> **Work request**
Output, word for word, the line that contains "Where should I" and all lines after it in the records below, omitting pictures.

> **Entries supplied**
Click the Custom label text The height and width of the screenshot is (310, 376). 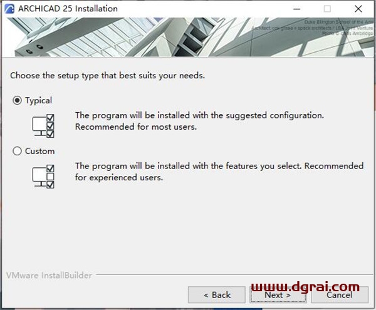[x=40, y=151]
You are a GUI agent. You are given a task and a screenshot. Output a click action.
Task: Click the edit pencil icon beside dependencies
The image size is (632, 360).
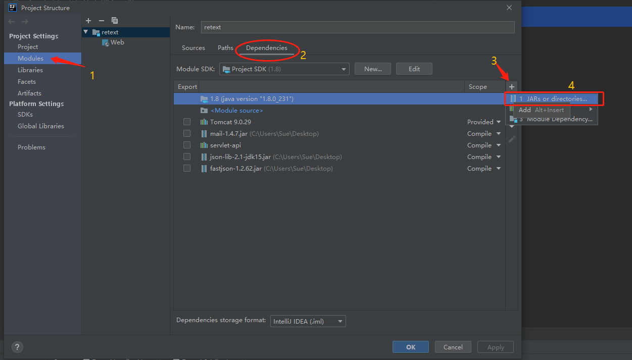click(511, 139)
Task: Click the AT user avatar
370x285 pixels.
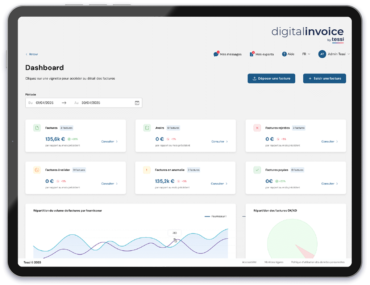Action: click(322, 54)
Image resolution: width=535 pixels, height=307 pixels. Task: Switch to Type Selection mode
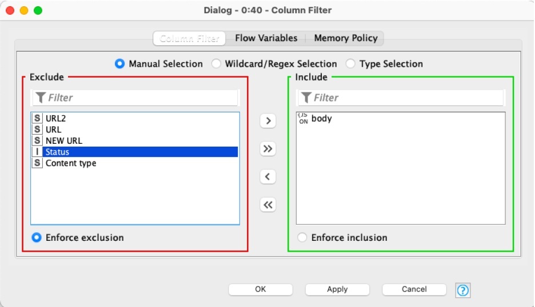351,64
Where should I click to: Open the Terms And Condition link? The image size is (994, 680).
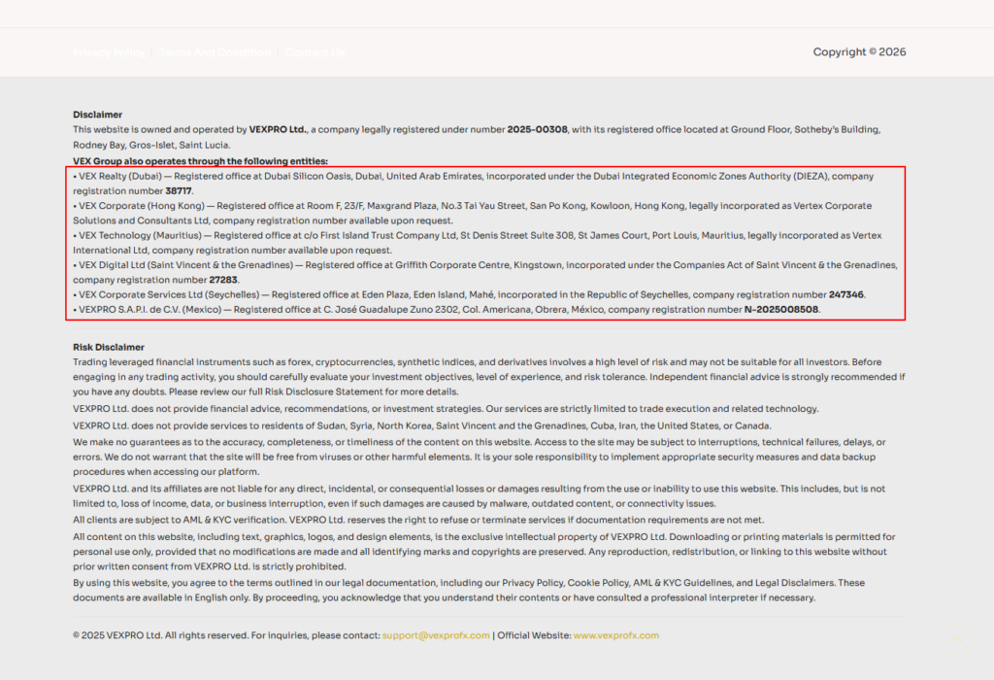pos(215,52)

> **Response area**
Where should I click to: Open the Terms And Condition link? The image size is (994, 680).
pos(215,52)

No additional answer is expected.